Apple Watch Shows Signs of Familiar Path to Success
Farhad Manjoo writing for the New York Times sums up exactly how I’ve felt about pundits criticizing the Apple Watch so early on:
Asking if the Apple Watch will become a hit or a flop is a bit like asking if my 2-year-old daughter is destined to go to Yale or to jail.

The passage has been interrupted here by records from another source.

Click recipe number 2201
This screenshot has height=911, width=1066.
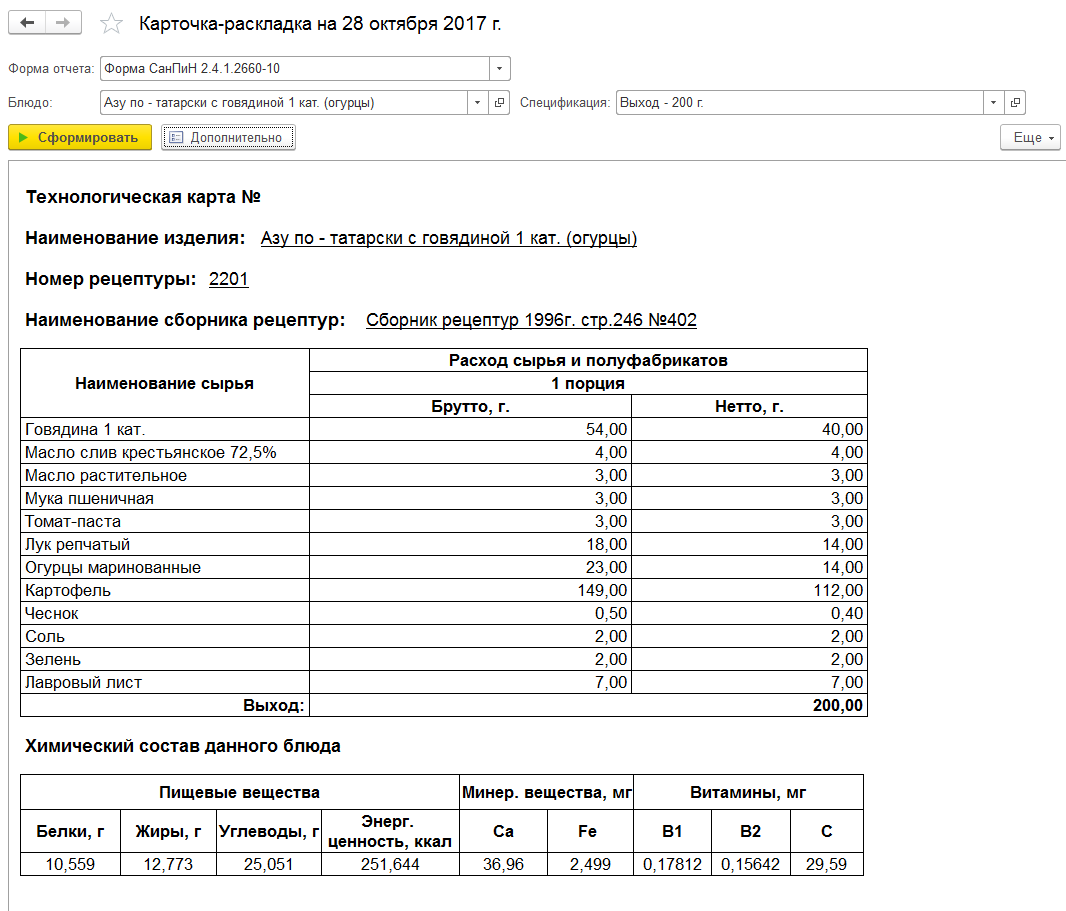click(x=228, y=279)
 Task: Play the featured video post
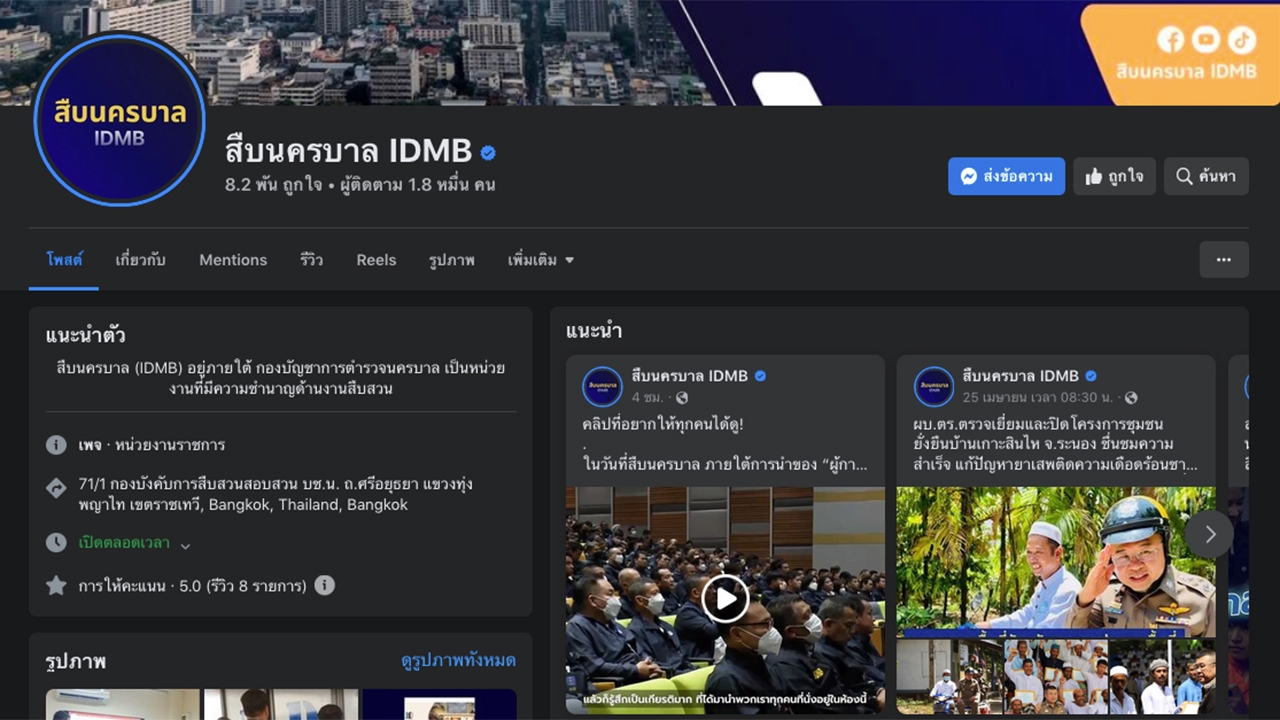725,599
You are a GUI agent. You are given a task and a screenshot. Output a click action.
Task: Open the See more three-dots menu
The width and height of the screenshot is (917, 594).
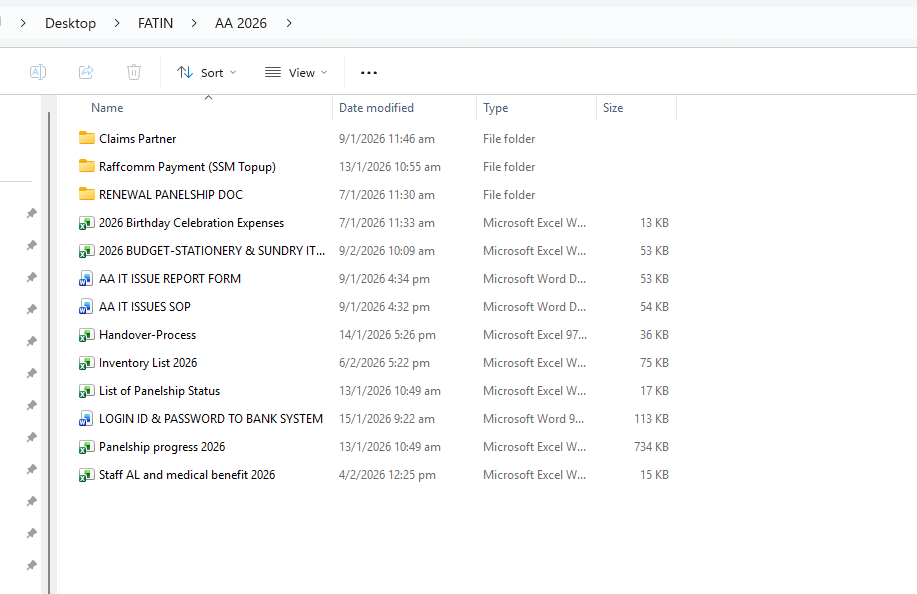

Interested parties can speculate on the basis of thin evidence — she learned to walk pretty early, though on the other hand, she still thinks cats say “bow wow” — but youth is inherently unpredictable, and anyone venturing a long-term forecast based on short-term performance runs the risk of looking quite silly.
In the years to come, if the Apple Watch does become another hit Apple product, then guys like Mark Wilson will honestly end up looking stupid and ignorant, not silly.
As I pointed out yesterday, almost every major Apple product since the year 2000 has gone through a similar path, yet somehow the same people manage to figure a way to write some of the dumbest stuff I’ve ever read.
Seriously, just look back and you’ll see how each time Apple puts out a new product category tech pundits argue that it’s either too expensive, not revolutionary enough, or lacks important features. Here’s three examples:
With the iPod, user “The BrownFury” on Slashdot famously wrote “No wireless. Less space than a nomad. Lame.”
With the iPhone, someone by the name of Matthew Lynn said that “The iPhone is nothing more than a luxury bauble that will appeal to a few gadget freaks. In terms of its impact on the industry, the iPhone is less relevant.”
With the iPad, pundits were maybe the loudest we’ve seen with Seeking Alpha writing a piece titled Why the iPad Will Flop in which he said “Tablet computers didn’t flop when HP was making them because HP lacked vision or creativity; they flopped because tablets were a bad idea.”
Yea… HP didn’t lack vision. OKAY!
Seriously, how do these guys get jobs writing about technology in the first place? How do you hire someone who is willing to call a device a flop so soon? As Manjoo points out, it’s simply way too early. Hasn’t Apple proven that time and time again?
I guess the phrase “history repeats itself” continues to hold up. Pundits will continue to say dumb things and it’s likely that Apple will have a pretty successful product with the Apple Watch. It won’t be easy and it will take some important improvements for that to happen, but hey, I wouldn’t bet against them. Not yet.